## [Document excerpt]
'''

All I need to be entertained are cats within ear-scratching distance and a good book . . .OK, maybe that's not ALL I need, but it's a good start.

I love to read. And I love to get recommendations for books to read.

I started Cats and a Book to share the books I read with others. Some I love, some I don't, but you may love the ones I don't, so you're welcome to post your own comments and suggestions.

To make it easier to purchase books you may read about on the blog, I've linked to through The Cats and a Book Bookstore, which is located on the bottom of this page. Your purchases are fulfilled and handled through Amazon. To assure your privacy, Cats and a Book doesn't handle any of your payment or contact information.

Happy reading!

Saturday, December 18, 2010

A Redbird Christmas, by Fannie Flagg

In the spirit of the holidays, a Christmas story seems appropriate, and none better than from the consummate Southern storyteller Fannie Flagg. Flagg is best known for her book, Fried Green Tomatoes at the Whistle Stop Cafe, but also produced bestselling novels Welcome to the World, Baby Girl!, and Standing in the Rainbow. A Redbird Christmas features Oswald T. Campbell, an orphan named for the can of soup found with him when abandoned as a baby. At age 52, he is diagnosed with untreatable emphysema and told to put his estate in order. As a piece of additional advice, his doctor suggested he move from his native Chicago to a more hospitable climate and produced a brochure for an inn in Lost River, Alabama. Divorced and without family, Campbell decides to visit Lost River and make it his temporary home, figuring that he won't make it more than a few months anyway.

Lost River is a charming little community in which everyone knows everyone else. The inn had long since burned, so he finds a room to rent instead. Although a small town has its advantages and disadvantages, groups like "the Mystic Order of the Royal Polka Dots Secret Society" spiced things up a bit with their secret attempts at doing good, such as decorating the community Christmas tree. The club's motto was "To Toot One's Own Horn is Unattractive."

Campbell becomes a cause celebre in the small community of Lost River, with every available female in the area vying for his interest. He makes friends with the best fisherman in town, learns about an old feud between this side of the river and the other side, struggles with alcoholism, befriends an abandoned girl who needs medical treatment, meets the local storekeeper who keeps a pet redbird, and miraculously, Oswald begins to return to health.

A popcorn read, and caramel popcorn at that, A Redbird Christmas is predictable but sweet. Flagg is an engaging storyteller, spicing her narrative with humor, realistic characters, believable dialogue, and just the right amount of eccentricity.

A Redbird Christmas was published by Random House in 2005.

'''

## [Stored data]
'''

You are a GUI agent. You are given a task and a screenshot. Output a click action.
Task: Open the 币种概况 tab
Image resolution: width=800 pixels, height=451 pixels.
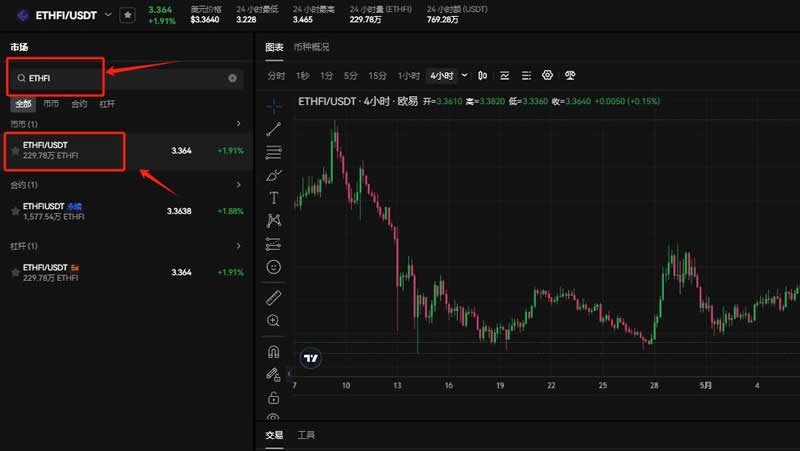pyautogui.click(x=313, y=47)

'''

## [What the task requires]
Reproduce the stretch of the book review from "Campbell becomes a" through "House in 2005." word for word. Work from the book review alone and set the listing aside.

## [The answer]
Campbell becomes a cause celebre in the small community of Lost River, with every available female in the area vying for his interest. He makes friends with the best fisherman in town, learns about an old feud between this side of the river and the other side, struggles with alcoholism, befriends an abandoned girl who needs medical treatment, meets the local storekeeper who keeps a pet redbird, and miraculously, Oswald begins to return to health.

A popcorn read, and caramel popcorn at that, A Redbird Christmas is predictable but sweet. Flagg is an engaging storyteller, spicing her narrative with humor, realistic characters, believable dialogue, and just the right amount of eccentricity.

A Redbird Christmas was published by Random House in 2005.